Selective reopening is not a good economic strategy. It is a medium-term coercive bargaining strategy.
Iran may try selective reopening because it wants leverage, revenue, and de facto control, but if it is thinking strategically about Hormuz’s long-run value, it should want a return to normal traffic as soon as it can get concessions in exchange. A tollbooth Strait is not stable. It tells every importer, insurer, shipowner, and Gulf exporter: “Start pricing permanent Hormuz risk.” That is how Iran damages its own weapon.
Selective reopening can make sense only as a transitional bargaining posture, not as a durable medium-term equilibrium. Something like:
That is different from: “We want to keep the Strait semi-open and taxed for months or years.” The second version is self-defeating for the reason you give. The value of Hormuz depends on people continuing to treat it as the normal route.

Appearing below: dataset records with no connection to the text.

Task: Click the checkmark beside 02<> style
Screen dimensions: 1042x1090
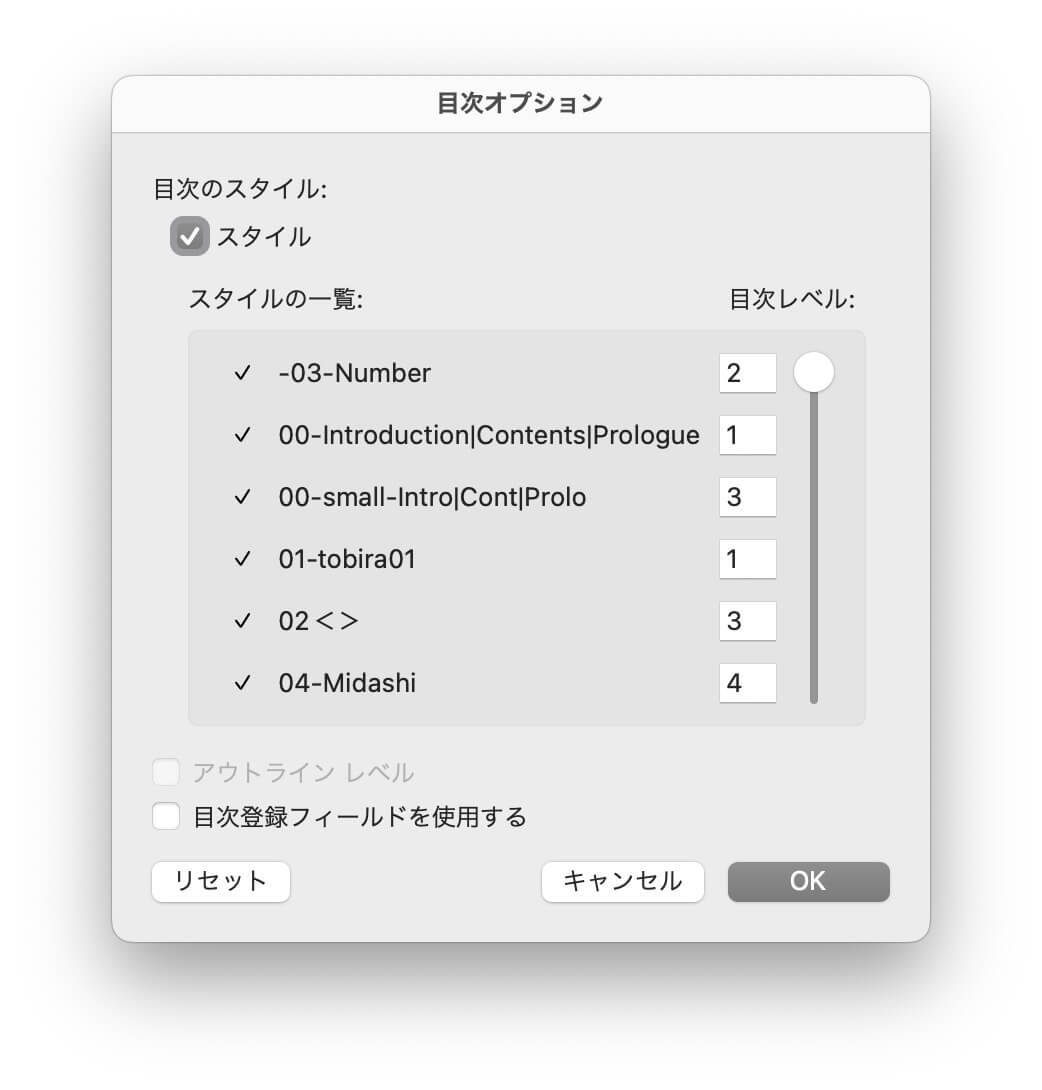Action: 242,622
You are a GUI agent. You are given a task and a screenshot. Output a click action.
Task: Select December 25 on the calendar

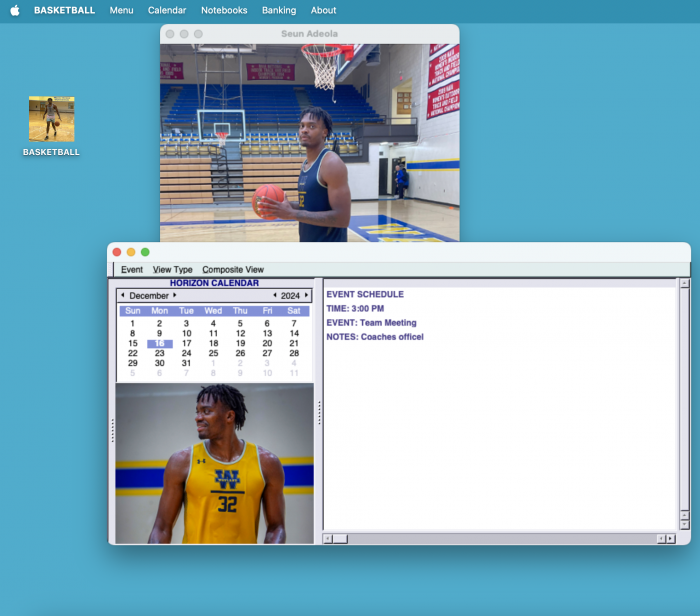pos(213,353)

The reporting fits that narrower point. Traffic remains far below normal, with Reuters describing only a handful of daily crossings compared with roughly 125–140 daily passages before the conflict; one Japan-linked crude tanker recently crossed, but analysts still expected any return to normal traffic to take months even if the conflict ended quickly. AP also reports that Iran has offered to reopen the Strait if the U.S. lifts its blockade and the war ends, which makes reopening sound like a bargaining chip, not a desired permanent chokehold.
The toll idea is especially corrosive. Reports say Iran floated fees of up to $2 million per vessel, but that kind of toll is less like a stable canal fee and more like a ransom with stationery. If normalized, it does three bad things for Iran: it encourages alternative export routes, accelerates non-oil substitution, and gives outside powers a standing reason to organize naval/legal pressure against Iran. It also hurts Iran’s neighbors, including states Iran may want to split away from the U.S. position.
So your bottom line is the one I’d adopt: Iran’s optimal strategy is probably not to scare traffic away. It is to scare governments, then let traffic come back. The weapon works best if the world believes Iran can close Hormuz, not if the world concludes Hormuz is permanently unusable. The nuke analogy holds only if the weapon remains mostly in the silo. If Iran keeps detonating it, the market starts building shelters elsewhere.
But sure, clown face me. Clown Dookie.